De Sordi, Oreco e Dino Sani antes do embarque

Restaurante Zillertal.

Janeiro de 1958.

Paulo Machado de Carvalho traça os planos para a Copa da Suécia.

Na mesa, os jornalistas Álvaro Paes Leme.

Paulo Planet Buarque e Flávio Iazetti.

E o técnico Vicente Feola.

Do Restaurante Zillertal, localizado no mesmo prédio da Federação Paulista de Futebol, sai um relatório:

Relatório que organizava a seleção.

Porém, um relatório que ia além das 4 linhas do gramado.

Para os cavalheiros, o brasileiro fora de casa era um zé ninguém.

Tremia nas bases.

Tinha medo da própria sombra.

E, entre os brasileiros, o negro é quem tremia mais.

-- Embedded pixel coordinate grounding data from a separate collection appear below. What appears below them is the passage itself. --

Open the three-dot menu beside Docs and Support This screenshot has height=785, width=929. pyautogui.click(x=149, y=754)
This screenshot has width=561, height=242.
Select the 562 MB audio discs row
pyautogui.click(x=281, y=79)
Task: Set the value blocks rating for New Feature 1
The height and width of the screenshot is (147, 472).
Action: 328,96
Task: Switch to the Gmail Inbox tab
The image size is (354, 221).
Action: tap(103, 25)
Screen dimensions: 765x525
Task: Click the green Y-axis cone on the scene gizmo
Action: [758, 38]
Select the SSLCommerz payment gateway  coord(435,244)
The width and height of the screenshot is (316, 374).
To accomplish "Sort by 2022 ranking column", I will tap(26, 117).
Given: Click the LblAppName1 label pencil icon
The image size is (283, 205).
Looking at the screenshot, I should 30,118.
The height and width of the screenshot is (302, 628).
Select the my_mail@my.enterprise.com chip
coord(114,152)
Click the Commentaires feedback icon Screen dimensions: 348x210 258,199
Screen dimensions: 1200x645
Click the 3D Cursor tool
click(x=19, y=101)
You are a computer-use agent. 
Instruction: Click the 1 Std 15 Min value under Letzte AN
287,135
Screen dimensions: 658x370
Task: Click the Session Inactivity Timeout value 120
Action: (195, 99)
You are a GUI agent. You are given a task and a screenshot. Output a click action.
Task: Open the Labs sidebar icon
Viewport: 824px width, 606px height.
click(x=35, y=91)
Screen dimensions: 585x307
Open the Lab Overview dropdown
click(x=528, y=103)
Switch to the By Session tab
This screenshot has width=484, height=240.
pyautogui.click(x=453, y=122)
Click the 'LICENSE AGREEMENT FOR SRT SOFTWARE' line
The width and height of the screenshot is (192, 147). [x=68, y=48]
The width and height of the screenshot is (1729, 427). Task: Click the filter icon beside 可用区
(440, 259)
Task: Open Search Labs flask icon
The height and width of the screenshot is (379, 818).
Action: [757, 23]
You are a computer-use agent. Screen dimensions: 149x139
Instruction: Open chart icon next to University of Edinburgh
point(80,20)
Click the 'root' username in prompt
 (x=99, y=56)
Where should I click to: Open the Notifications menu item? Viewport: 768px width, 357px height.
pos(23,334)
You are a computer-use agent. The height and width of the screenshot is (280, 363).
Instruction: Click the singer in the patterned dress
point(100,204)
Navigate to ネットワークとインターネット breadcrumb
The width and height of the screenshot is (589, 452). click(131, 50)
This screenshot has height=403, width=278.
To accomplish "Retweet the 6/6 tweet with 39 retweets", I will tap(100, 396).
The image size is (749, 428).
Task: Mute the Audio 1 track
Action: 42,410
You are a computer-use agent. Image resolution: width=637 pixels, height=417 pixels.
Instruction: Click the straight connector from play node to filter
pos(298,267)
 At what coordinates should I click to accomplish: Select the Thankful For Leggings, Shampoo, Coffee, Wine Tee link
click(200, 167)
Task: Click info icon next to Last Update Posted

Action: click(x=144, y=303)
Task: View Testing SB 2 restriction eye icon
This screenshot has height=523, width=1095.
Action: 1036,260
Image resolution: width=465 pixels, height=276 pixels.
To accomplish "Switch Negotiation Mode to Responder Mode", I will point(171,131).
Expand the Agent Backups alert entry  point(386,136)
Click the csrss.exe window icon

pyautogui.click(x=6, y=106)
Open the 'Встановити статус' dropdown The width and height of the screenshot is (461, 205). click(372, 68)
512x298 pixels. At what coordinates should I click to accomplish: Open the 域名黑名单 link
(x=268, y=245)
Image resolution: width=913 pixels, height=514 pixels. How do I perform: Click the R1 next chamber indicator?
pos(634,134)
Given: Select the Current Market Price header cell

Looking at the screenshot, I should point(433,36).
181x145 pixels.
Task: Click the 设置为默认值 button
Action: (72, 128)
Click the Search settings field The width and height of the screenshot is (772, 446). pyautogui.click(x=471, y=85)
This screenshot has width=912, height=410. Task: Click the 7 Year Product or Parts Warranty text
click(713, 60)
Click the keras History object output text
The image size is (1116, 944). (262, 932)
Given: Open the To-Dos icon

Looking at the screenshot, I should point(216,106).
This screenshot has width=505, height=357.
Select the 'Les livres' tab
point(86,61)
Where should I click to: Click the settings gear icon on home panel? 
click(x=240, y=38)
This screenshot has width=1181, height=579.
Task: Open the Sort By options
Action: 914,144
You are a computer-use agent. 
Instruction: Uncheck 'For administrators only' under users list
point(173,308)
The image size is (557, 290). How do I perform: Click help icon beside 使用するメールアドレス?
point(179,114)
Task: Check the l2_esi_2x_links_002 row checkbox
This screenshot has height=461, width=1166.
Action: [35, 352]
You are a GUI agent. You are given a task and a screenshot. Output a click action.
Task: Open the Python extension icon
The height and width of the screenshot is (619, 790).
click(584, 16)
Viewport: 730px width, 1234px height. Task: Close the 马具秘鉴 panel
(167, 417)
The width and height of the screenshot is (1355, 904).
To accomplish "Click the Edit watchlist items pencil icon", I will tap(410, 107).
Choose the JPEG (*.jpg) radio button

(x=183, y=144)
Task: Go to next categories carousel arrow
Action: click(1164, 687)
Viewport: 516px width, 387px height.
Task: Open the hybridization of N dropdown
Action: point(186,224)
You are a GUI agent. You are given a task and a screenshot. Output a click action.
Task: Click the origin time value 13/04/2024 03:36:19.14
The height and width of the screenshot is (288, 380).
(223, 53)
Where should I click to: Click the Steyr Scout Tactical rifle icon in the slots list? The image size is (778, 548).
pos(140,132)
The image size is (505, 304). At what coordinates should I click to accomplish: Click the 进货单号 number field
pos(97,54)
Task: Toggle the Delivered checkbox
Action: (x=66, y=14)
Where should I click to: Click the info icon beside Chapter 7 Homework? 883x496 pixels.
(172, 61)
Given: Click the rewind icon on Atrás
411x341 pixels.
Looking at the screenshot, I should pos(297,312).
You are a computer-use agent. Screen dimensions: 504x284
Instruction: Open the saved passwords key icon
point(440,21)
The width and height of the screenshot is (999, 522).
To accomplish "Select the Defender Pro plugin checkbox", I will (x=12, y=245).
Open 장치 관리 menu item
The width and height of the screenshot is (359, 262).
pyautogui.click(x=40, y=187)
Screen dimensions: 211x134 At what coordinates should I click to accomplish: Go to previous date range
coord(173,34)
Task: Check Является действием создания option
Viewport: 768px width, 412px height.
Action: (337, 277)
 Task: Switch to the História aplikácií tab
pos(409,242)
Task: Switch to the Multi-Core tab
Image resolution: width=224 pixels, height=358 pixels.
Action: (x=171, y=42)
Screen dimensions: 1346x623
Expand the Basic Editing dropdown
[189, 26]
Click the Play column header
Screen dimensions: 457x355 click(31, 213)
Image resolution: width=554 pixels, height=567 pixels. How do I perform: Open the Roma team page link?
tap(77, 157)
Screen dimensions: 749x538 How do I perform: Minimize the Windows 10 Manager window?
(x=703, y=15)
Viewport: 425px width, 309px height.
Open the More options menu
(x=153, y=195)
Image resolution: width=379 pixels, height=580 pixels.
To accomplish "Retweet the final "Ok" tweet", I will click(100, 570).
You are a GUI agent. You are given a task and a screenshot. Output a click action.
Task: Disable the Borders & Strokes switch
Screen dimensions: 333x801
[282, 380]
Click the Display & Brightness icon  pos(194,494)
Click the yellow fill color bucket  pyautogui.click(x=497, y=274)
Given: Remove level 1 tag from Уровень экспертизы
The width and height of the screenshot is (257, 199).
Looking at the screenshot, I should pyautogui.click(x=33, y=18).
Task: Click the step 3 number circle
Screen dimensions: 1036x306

A seleção brasileira só deveria escalar um negro em caso de pura genialidade.

Ou seja, negro na seleção só Didi!

Quis o destino, a seleção encontrasse a redenção pelos pés negros de Pelé.

Na hora de parar o Skoglund, sacaram o De Sordi.

E ainda inventaram que o de Sordi tremeu.

De Sordi* que não abria pra ninguém.

Porém, jogava menos que o genial e retinto Djalma Santos.

Djalma que jogou apenas 90 minutos da Copa.

O bastante para ser eleito o melhor lateral na face da Terra.

Na direita?

O mestiço Garrincha.

O relatório?

Ninguém mais tocou no assunto.

Tomou Doril...

* Com a colaboração do grande Domingos D'Angelo!